══ Supplied data

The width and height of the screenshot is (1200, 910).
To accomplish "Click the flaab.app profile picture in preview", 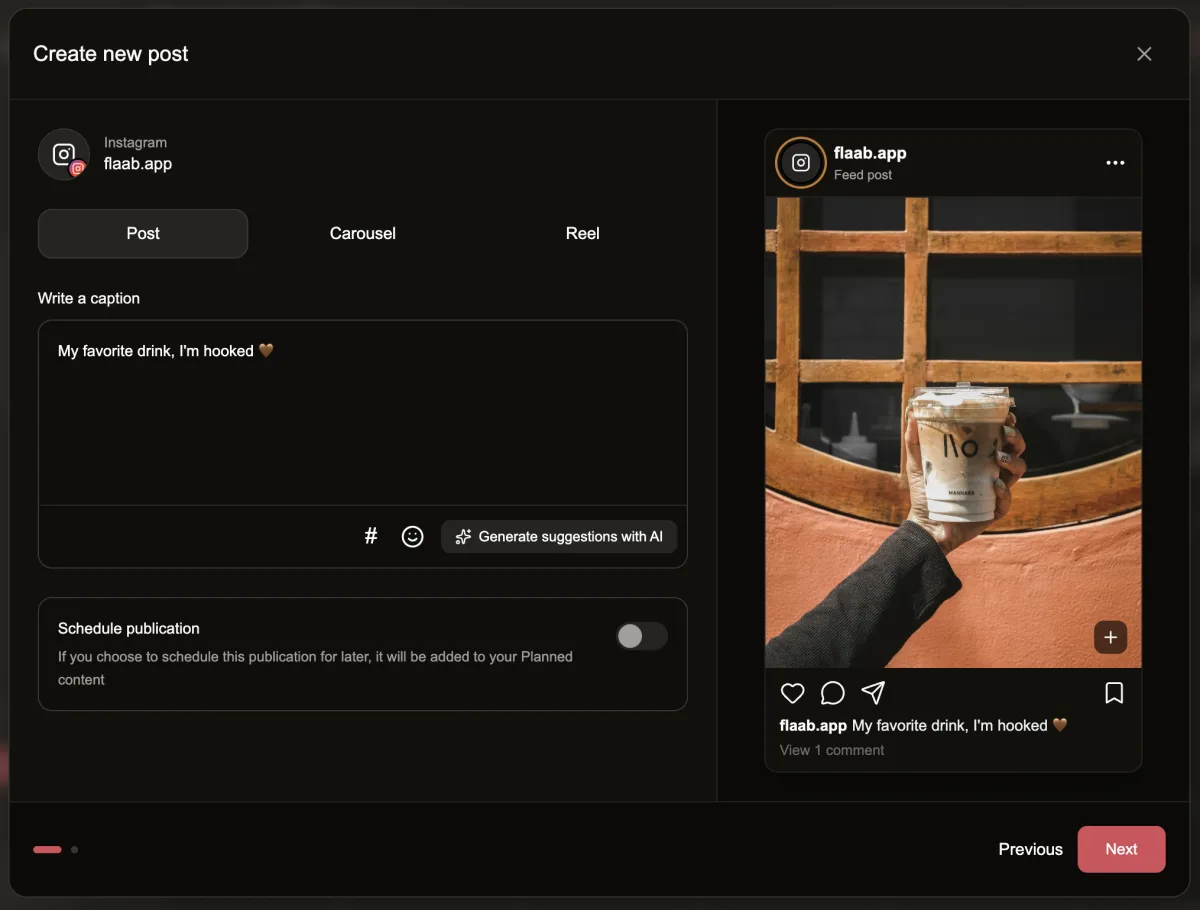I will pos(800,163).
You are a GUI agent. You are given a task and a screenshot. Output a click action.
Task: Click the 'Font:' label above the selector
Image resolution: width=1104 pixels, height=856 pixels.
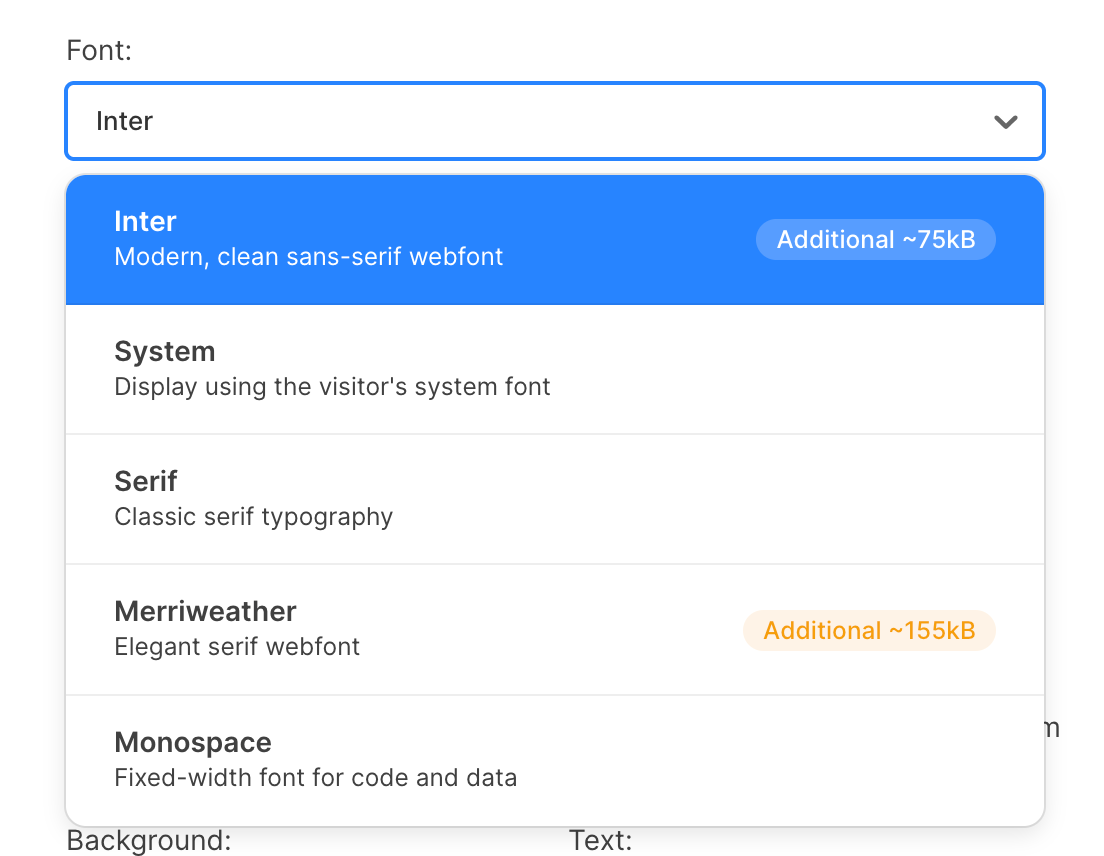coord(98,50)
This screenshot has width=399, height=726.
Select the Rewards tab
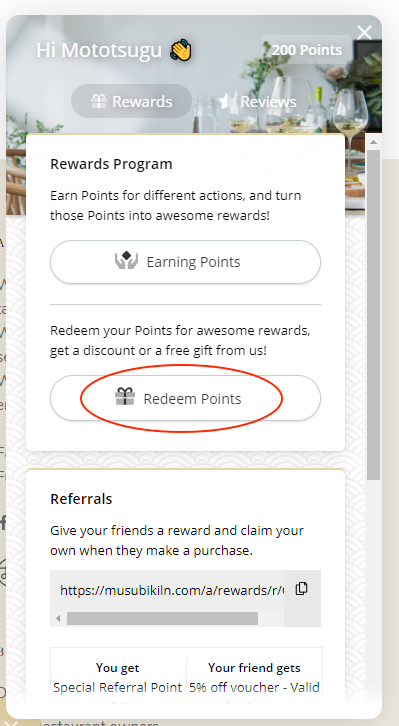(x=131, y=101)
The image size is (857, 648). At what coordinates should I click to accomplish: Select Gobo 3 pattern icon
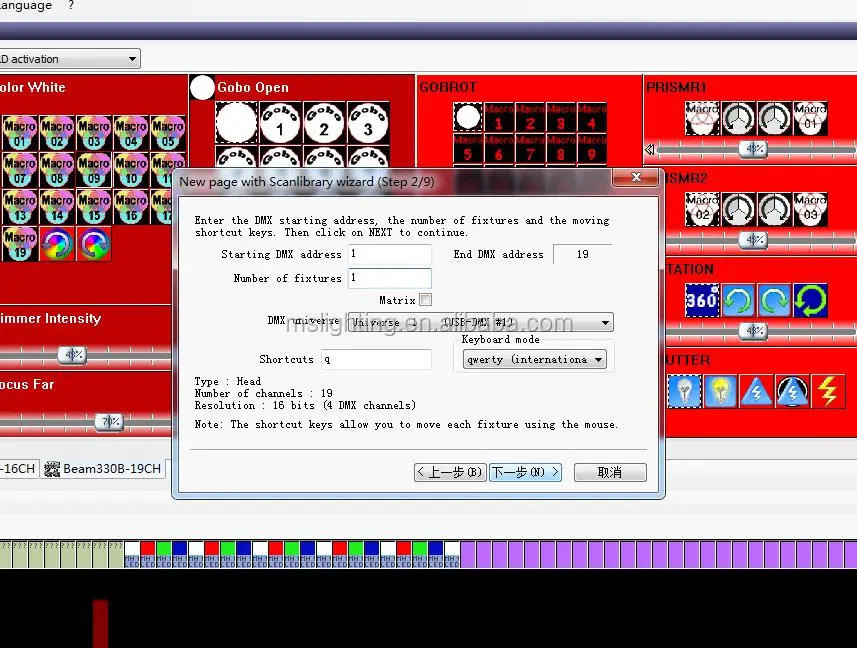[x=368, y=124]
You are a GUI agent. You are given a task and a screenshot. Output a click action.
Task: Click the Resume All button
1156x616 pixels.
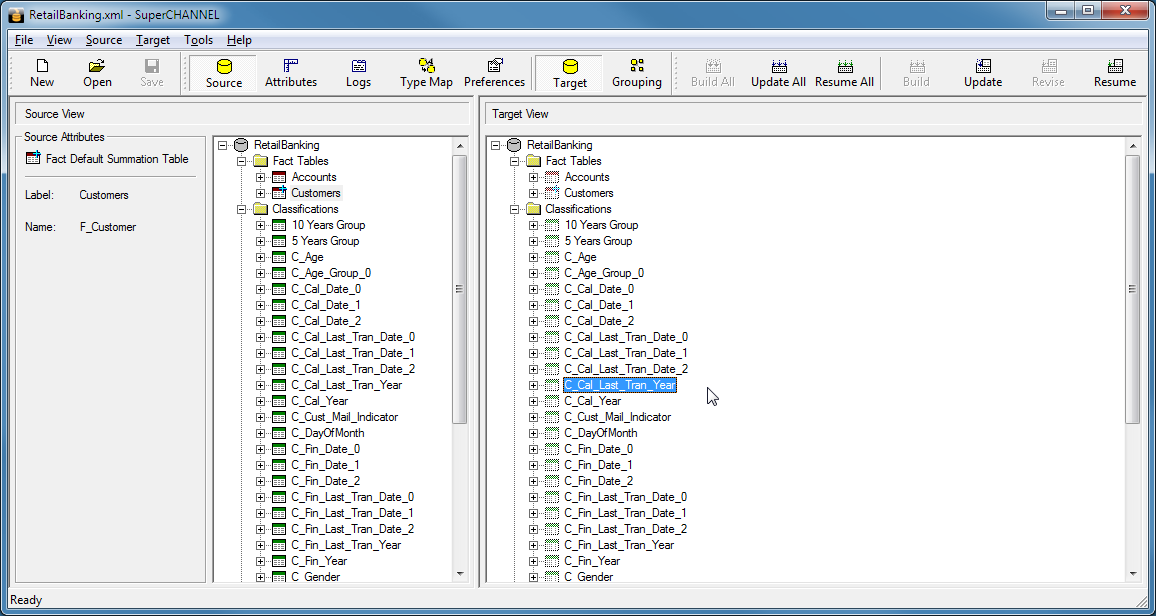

════

What to do:
Your reply should hold only the lines running from the one with "Task: Click the Resume All button" to the end of the data above, set down exactly, pictures omitted.

Response:
Task: Click the Resume All button
1156x616 pixels.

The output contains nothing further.